Yes. Eliminate the seats. If the astronauts stood the whole way, their faces could be right up against the windows and they’d barely need any glass at all. Plus, they’d save the weight of the seats themselves, plus there’d be way more room in the cabin for the astronauts to get in and out of their bulky surface exploration suits and backpacks.
Brumman Aircraft, NASA, and everybody else kept putting seats in the damned thing for just one reason: they’d been putting seats in manned vehicles for so long that it never occurred to them not to. It’s how they defined a ‘manned vehicle’. Only late in the game did three engineers realise that the LM would never be operated within Earth gravity and they were free to make choices that were appropriate to this spacecraft, not to every spacecraft.
Leave it out
An iMac without a keyboard is just something you shout at, letter for letter, until you’ve somehow managed to knock out a whole email using Mac OS X’s Speakable Items feature.
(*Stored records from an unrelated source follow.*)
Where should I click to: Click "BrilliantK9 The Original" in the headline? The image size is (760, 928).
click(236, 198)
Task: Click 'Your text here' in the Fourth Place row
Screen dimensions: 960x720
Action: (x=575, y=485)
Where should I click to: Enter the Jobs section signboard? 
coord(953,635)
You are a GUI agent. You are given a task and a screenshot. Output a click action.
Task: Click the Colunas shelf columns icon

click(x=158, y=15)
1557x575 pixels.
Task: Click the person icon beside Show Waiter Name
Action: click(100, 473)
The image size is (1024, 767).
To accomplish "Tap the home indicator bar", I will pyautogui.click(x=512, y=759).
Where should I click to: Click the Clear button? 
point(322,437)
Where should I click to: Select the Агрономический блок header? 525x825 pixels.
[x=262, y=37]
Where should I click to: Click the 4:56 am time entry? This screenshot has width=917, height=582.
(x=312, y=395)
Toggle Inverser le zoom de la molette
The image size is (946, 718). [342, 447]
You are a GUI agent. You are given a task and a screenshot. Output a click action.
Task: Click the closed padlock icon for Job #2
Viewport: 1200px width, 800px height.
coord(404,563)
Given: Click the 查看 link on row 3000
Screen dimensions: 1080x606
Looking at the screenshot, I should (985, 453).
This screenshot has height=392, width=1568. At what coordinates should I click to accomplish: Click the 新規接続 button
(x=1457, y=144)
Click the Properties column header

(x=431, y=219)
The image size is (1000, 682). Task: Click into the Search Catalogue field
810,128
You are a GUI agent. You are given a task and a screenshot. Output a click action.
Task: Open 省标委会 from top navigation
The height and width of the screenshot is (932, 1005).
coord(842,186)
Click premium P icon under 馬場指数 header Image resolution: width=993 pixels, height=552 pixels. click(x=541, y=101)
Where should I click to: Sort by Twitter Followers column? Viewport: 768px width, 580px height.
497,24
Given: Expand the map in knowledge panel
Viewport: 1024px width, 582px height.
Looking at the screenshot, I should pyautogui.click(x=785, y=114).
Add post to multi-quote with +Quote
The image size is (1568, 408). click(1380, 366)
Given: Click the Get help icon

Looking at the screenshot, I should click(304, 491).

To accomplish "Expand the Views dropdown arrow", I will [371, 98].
An iPhone needs a camera; it is the American Dream to unexpectedly come across George Clooney and Brad Pitt violently making out with each other in a public park and then to sell the photos to a tabloid for a mid-six-figure sum and a phone camera is a critical part of that scenario.
And if you have a tablet that runs Windows 7 or Android or any other OS designed to be used with a mouse and keyboard, only a steady stream of kitten videos and clips of innocent fire hydrants getting hit by skateboarders’ crotches can keep your rage at bay. A browser that supports Flash is a must.
I meant it when I said that it’s way too early to make any sort of a pronouncement about the iPad, one way or another. But my expansive 45 minutes of hands-on experience with it left me with a clear impression: this is its own thing.
Complaining about a lack of multitasking on a device that can only show one window at a time and can close and open apps about as fast as any other mobile can switch between two running apps might be about as silly as complaining about a lack of seats on a vehicle that’s largely unbound by gravity.